Numerous authors have observed that the risk of recurrence appears to vary by the anatomical location of the primary GIST, with GISTs of the stomach being less aggressive than tumors in other locations, especially the small intestine. Miettinen et al (2002) proposed a risk scheme that separates risk for gastric versus intestinal tumors, and this is shown as Table 3.

Other tumor characteristics often found to be associated with a greater risk of malignancy include the presence of necrosis, high cellularity, infiltration of adjacent structures, mucosal invasion, and rich vascularity (plenty of blood supply to the tumor). Tumors with exon 9 mutations appear to be more aggressive than those with exon 11 mutations (Lasota et al, 2003; Antonescu et al, 2003).

Incomplete resection of the primary tumor is clearly associated with a much higher risk of recurrence. However, resection of all gross tumor may be adequate, without obtaining wide surgical margins to eliminate microscopically detectable tumor cells (NCCN Soft Tissue Sarcoma Guidelines, 2005). Tumor rupture (whether during surgery or spontaneously before the tumor has even been detected or diagnosed) greatly increases the probability of recurrence because the spilled cells can seed the abdominal cavity.

Note that the results of recurrence studies are strongly influenced by the time period for which patients are followed to identify recurrence or metastasis. Although many tumors reappear or metastasize within two years of the surgical resection of the primary GIST, there are documented cases of metastasis after 10-20 years. Therefore, given longer follow-up, the risk would be found to be greater.

Genetic factors related to prognosis

Numerous papers have explored single aspects of gene expression that may be related to the aggressiveness of GISTs, but there has been no coherent program of research to evaluate these factors on large numbers of cases. Therefore, it is difficult to predict which ones may be of practical value. Many GISTs show other gene abnormalities beyond the mutation of c-kit or PDGFRA. Expression of telomerase is also associated with greater aggressiveness. Loss of expression of genes 14q, 22q, 1p, and 9p has been correlated with poorer prognosis. However, there is too little information at present to warrant testing of such characteristics in individual cases.

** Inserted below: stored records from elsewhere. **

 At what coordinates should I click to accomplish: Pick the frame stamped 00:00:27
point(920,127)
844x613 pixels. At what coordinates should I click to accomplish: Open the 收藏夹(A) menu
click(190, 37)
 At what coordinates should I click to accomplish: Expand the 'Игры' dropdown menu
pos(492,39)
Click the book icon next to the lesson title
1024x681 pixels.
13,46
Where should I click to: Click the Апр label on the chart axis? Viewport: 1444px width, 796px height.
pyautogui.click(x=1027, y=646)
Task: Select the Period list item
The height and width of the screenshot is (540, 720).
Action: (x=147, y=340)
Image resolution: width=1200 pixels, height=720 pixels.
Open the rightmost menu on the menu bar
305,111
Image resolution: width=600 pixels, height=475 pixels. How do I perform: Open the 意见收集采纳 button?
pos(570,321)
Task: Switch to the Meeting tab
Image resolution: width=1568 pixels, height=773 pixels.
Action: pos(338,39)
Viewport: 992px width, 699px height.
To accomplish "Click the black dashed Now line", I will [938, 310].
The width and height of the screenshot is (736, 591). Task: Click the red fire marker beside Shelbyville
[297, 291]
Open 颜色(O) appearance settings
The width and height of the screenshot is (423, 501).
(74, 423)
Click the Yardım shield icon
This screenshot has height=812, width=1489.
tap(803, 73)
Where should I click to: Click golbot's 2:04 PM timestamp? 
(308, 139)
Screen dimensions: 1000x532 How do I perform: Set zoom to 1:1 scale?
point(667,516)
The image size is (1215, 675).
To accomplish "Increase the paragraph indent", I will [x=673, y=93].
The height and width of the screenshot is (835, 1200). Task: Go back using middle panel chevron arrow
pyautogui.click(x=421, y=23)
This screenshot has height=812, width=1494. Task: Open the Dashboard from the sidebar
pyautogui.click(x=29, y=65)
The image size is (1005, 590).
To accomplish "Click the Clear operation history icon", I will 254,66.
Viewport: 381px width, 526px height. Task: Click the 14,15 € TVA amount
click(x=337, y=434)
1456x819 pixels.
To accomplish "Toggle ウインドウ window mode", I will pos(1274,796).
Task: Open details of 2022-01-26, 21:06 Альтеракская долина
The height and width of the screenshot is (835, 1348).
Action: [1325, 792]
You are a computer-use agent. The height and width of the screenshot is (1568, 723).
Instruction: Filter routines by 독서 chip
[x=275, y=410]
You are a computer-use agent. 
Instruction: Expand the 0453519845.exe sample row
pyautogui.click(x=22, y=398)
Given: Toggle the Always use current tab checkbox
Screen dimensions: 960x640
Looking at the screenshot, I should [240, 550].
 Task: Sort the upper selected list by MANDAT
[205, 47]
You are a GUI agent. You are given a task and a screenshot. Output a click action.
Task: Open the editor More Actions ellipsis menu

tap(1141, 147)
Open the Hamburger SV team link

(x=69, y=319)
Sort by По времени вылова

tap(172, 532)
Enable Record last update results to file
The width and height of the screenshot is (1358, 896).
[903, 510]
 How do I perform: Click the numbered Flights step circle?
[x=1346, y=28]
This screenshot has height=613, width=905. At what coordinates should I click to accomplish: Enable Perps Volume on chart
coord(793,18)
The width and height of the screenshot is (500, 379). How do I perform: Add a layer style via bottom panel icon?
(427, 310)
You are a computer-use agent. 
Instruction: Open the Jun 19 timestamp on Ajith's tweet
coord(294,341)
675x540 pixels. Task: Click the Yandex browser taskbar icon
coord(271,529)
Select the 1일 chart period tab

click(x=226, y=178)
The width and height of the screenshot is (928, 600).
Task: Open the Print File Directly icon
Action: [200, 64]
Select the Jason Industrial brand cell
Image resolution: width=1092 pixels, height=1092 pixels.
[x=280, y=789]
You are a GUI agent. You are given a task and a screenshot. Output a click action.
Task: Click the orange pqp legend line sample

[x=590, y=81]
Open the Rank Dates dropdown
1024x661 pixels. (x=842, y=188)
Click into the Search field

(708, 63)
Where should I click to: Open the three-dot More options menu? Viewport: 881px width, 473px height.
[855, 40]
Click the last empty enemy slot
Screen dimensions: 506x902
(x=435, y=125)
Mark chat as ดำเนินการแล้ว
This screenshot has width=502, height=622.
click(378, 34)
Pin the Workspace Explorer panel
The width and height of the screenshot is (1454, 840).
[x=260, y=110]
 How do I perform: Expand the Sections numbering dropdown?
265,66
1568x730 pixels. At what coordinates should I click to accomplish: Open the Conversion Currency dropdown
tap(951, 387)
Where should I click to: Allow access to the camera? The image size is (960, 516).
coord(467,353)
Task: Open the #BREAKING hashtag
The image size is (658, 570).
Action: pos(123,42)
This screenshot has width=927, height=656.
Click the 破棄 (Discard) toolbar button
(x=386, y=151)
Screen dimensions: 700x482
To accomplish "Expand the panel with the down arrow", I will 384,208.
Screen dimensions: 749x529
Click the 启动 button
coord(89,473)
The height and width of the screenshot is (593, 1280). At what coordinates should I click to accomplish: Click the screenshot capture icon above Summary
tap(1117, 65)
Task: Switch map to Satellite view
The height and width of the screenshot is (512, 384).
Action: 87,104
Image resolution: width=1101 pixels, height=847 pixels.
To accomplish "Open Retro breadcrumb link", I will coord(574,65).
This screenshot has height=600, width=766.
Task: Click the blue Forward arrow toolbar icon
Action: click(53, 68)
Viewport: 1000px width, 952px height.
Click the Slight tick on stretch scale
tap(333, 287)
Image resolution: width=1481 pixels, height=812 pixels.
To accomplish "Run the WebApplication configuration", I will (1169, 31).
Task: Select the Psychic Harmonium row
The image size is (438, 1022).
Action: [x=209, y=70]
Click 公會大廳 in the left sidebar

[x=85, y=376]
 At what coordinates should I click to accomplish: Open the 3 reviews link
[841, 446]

Some recent information indicates that the exact mutation found in a GIST may predict its chance of recurrence. Emile et al (2004) and Martin et al (2005) identified specific types of mutations within c-kit exon 11 that were associated with metastasis.   Several papers have found that patients with deletions within exon 11 (in contrast to substitutions or duplications) have a poorer prognosis (greater probability of recurrence or metastasis) than other GIST patients (Singer et al, 2002; Wardelmann et al, 2003; Andersson et al, 2006; Cho et al, 2006).  If these sorts of results are confirmed and expanded, they could provide a rationale for identifying patients who need closer monitoring, or perhaps adjuvant drug treatment (drugs prescribed post-surgery to prevent recurrence, in contrast to drugs prescribed after the appearance of metastasis).